(Saved data entries)

+--

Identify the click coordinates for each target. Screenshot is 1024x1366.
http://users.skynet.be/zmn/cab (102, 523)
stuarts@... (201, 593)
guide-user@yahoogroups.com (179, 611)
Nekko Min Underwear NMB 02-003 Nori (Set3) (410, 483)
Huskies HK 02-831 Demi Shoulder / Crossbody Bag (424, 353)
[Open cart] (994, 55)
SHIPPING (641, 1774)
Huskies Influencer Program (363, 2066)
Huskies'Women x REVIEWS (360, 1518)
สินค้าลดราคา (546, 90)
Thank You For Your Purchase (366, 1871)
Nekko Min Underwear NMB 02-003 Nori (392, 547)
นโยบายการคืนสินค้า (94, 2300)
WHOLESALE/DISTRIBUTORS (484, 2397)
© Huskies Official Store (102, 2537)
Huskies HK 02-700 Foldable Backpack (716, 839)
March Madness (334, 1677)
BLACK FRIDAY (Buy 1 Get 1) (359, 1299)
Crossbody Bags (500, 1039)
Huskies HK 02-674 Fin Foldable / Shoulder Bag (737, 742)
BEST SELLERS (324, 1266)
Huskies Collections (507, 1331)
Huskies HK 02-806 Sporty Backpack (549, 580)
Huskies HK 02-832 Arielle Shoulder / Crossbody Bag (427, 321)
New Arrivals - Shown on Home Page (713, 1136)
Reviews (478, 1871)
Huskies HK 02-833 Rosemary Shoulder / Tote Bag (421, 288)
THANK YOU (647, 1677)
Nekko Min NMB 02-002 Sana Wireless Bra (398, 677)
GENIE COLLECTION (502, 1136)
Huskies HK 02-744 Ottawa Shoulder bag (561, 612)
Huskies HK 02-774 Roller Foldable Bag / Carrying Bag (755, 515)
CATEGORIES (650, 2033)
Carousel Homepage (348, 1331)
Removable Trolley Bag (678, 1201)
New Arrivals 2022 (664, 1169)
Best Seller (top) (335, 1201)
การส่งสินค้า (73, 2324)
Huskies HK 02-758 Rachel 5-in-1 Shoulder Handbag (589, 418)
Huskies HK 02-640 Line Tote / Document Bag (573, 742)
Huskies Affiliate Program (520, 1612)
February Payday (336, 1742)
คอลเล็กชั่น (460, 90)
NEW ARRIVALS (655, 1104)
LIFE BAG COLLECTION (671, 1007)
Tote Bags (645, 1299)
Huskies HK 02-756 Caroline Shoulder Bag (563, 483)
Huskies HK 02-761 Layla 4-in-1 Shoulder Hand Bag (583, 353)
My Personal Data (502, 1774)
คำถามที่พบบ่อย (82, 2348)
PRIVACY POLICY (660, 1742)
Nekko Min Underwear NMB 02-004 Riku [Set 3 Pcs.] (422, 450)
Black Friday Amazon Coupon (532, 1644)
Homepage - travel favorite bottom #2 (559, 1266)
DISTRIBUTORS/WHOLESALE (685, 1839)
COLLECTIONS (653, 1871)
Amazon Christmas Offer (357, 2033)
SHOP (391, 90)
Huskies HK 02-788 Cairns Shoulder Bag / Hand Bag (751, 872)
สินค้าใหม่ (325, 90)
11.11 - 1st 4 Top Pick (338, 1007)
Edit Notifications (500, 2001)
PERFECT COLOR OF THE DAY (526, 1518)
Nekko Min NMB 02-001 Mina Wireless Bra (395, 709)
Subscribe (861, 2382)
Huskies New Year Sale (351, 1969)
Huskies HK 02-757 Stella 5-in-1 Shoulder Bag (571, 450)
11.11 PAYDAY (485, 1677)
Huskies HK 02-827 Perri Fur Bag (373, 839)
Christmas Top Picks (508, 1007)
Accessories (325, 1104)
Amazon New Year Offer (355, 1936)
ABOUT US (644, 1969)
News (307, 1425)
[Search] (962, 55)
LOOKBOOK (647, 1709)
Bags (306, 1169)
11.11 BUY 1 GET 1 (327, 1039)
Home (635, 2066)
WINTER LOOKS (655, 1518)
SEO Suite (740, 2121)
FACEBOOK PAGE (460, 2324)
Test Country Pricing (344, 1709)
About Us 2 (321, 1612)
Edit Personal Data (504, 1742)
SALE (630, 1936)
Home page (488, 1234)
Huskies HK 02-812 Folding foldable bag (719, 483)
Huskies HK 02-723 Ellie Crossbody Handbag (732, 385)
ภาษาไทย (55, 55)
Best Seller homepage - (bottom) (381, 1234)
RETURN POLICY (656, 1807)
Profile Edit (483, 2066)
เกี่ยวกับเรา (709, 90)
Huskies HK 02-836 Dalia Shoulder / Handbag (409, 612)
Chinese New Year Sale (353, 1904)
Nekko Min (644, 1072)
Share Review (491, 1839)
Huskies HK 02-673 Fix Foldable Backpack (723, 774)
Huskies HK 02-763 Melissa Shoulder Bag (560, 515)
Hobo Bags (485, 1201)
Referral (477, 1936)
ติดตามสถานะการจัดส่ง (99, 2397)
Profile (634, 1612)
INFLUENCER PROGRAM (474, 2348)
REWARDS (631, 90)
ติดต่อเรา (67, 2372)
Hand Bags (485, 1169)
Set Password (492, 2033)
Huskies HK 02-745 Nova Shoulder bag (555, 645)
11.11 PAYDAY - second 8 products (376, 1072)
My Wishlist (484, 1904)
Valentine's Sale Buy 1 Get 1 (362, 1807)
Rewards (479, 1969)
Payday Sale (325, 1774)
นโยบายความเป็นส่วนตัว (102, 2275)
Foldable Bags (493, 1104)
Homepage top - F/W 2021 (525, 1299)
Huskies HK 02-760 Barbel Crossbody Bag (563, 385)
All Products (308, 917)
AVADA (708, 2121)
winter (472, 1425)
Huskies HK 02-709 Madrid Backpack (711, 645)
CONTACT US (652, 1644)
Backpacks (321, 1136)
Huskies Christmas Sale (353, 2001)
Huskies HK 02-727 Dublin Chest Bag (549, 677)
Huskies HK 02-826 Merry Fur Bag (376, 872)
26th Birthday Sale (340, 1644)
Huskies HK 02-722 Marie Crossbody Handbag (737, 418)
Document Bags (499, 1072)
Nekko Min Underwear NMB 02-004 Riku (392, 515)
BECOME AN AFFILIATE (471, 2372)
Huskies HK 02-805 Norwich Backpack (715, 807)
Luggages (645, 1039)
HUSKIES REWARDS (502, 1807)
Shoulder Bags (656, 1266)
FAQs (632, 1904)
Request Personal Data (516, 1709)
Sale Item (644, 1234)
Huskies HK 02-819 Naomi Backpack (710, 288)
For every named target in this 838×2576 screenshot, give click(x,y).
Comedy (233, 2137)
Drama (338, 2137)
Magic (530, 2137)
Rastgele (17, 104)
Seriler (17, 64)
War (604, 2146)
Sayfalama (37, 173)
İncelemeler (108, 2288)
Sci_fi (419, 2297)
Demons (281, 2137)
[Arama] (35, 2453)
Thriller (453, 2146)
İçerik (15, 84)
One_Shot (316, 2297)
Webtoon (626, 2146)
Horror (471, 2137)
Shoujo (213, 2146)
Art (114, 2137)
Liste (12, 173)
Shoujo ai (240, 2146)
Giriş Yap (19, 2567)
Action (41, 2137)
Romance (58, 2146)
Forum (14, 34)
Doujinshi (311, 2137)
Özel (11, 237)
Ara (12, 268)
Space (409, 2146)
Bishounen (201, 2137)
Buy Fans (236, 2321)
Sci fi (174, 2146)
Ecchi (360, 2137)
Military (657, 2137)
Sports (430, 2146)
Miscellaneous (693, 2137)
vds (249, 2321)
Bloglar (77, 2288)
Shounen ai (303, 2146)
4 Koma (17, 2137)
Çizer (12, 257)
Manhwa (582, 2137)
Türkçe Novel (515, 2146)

+--

*What is being asked*:
From the entries, report each line that includes the word "Offer".

*Task result*:
Amazon Christmas Offer (357, 2033)
Amazon New Year Offer (355, 1936)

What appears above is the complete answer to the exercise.